Independence Day: Resurgence is a shockingly inept sequel: EW review
Roland Emmerich’s 1996 sci-fi blockbuster Independence Day is one of those movies that people remember with more fondness than it probably deserves. If you go back and watch it now, it’s hard to see what all the fuss was about at the time. It’s just silly popcorn disaster porn that had the bright idea of blowing up beloved monuments and the good fortune of catching Will Smith as his star was on the rise. But at least it was competent. The same can’t be said for its disposable and shockingly inept sequel, Independence Day: Resurgence.

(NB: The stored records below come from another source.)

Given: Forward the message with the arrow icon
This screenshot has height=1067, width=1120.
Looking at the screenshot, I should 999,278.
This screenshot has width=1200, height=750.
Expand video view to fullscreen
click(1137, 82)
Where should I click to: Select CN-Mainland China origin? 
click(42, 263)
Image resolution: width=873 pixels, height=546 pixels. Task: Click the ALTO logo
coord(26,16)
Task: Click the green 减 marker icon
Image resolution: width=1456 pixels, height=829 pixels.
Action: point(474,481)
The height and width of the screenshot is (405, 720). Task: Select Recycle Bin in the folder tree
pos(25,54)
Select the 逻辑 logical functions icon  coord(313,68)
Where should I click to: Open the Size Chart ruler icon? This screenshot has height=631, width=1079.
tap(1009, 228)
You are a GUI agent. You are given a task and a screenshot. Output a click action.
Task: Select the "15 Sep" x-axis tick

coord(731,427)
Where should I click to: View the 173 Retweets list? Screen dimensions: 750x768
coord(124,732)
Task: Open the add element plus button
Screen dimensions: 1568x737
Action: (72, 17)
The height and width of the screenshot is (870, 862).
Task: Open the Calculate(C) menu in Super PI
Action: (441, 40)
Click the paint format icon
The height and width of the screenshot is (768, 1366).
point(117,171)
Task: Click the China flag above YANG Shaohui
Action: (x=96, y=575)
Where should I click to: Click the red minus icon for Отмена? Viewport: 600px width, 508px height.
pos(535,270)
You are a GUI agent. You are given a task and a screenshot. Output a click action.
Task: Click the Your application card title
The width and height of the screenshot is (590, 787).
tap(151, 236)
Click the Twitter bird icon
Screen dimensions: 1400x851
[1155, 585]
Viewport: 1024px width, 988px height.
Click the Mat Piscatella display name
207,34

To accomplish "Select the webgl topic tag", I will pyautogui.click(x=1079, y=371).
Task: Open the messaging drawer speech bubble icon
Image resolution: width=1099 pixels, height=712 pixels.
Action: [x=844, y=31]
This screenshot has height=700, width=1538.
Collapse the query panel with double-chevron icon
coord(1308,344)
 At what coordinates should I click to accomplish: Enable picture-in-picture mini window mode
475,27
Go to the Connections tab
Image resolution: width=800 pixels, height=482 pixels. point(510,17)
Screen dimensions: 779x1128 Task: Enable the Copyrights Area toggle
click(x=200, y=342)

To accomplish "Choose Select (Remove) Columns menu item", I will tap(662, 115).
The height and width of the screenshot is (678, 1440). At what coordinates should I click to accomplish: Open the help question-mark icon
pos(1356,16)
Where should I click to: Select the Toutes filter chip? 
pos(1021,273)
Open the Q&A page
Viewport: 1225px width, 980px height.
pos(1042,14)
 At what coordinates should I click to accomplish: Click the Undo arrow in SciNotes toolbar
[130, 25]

Since Smith is too savvy these days (and too rich) to be seen anywhere near this mess, the endless first third of the movie is a role call of some old and new faces — and strap in, because there are a lot of them. There’s the stoic and unmemorable Jessie Usher as the heroic, flyboy son of Smith’s dead character; Liam Hemsworth as a cocky space pilot who so badly wants to be Tom Cruise in Top Gun that he should have “Maverick” stenciled on his jumpsuit; and Maika Monroe as his love interest, who also happens to be the daughter of the president from the first film (Bill Pullman, who also pops in long enough to get strangled by an alien’s tentacles). Arthouse darling Charlotte Gainsbourg also swings by as a Franglais-speaking shrink harboring a tense, romantic past with another character that’s forgotten as abruptly as it’s first suggested.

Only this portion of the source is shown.